Five Reasons Why Parenting is the Best Strategy for Justice
July 22, 2018
We all want justice—more of it. We want fairness and equality and flourishing for all, because we can only rise when we all rise.
The what and why of justice is fairly undebatable, it’s the how that stumps so many of us. There are a million ways to serve, advocate, and organize, and sometimes it feels like we spend more time arguing with one another about how to do justice than we do serving justice. We have to have sustainable passion, the rousing speeches and inspirational leaders who compel us, but we also need the pragmatists, the ones who help us sit down with spread sheets and work smart as well as work hard.
The famous 80/20 rule states that often 80% of the impact comes from 20% of the work. So for justice conversations, I’m interested to know where that 20% is where we can invest our time and energy to get 80% of the results.
I want to suggest that we have not poured nearly enough resources into parenting for justice. I think parenting is ground zero for justice work, and regardless of whether one is a parent, if you are concerned about shifting the moral arc of the universe, you should begin networking with mommy bloggers and parenting influencers.
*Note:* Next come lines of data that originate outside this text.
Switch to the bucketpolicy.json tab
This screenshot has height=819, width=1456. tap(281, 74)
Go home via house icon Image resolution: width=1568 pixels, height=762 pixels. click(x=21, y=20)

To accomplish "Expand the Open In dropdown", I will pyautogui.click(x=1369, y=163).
Here are five reasons why:
1. “It is easier to build strong children than to repair broken men.” This Frederick Douglass quote rings true. Justice is about creating systemic conditions so that all people are created equal, which means we have to resist status quo by changing deep seated prejudices and fixing the damage done by centuries of oppression. This is, of course, vital work, but what if we’re so busy repairing water damage from a leak, when we could be patching up the pipe? Take the #MeToo movement, we have to heal the incredible damage done by sexism in the workplace, but we must also equip parents and their village to learn how to raise baby boys into healthy masculinity.
2. The power of multi-generational work. The best justice work invites a diversity of perspectives, and this includes input from multiple generations. When we engage in justice in parenting spaces, we are interacting with people who are intimately familiar with not only childcare, but the wide-ranging needs of every generation. There’s synergy that comes from incorporating multi-generational perspectives, with older generations offering their wisdom and nuance in contemporary culture wars and the kids infusing vitality. The web television talk show, Red Table Talk, hosted by Jada Pinkett Smith showcases the powerful dynamic of cross generational authentic conversation, contributing to its success during these contentious times.
3. Parents are highly motivated. Parents turn into mama/papa bears—ferocious and unstoppable in their desire to protect their children. Parents are invested in the betterment of society after we are gone because we’ve birthed human beings who will live and raise their families in it. Consider the great work done by Moms Demand Action and parenting influencers like Glennon Doyle with Together Rising. Recently, Charlotte and Dave Willner mobilized a Facebook fundraiser for more than 20 million dollars to help children separated from parents, simply because they couldn’t imagine what life would be like to be separated from their own two year old. Parents’ hearts are soft, driving them into action that has impact.
4. Parenting spaces are spaces with children. There are so many reasons we need to include children in justice work—because they deserve to have a voice, because they have good ideas, because they have the most to lose in our battle for justice—but one of the most important and overlooked elements children bring us in doing justice is simply their joy. Children are delightful and whimsical and dreamers. What’s the point of achieving justice if we lose our joy? Children help us remember what matters.
5. Children wake us up. So many of the iconic photos that have sparked justice movements have included children, the most recent example is the crying Honduran girl in the family separation crisis at the border. Images of children evoke the child inside each of us and call us into the humanity within us that has been slowly chipped away by unjust societies the longer we’ve lived on earth.
I’m not suggesting in order to do justice, we must all become parents. Not only is that not possible for some, justice is to afford everyone the choice whether to become parents. But all of us were parent-ed. We were all once children. Even if you aren’t a parent, we have a social and moral obligation towards the children of our world. For those committed to justice—we must invest in parenting spaces to equip parents and child educators and family support systems—not just because it’s the right thing to do, but also because it’s a smart strategy to produce the most amount of impact.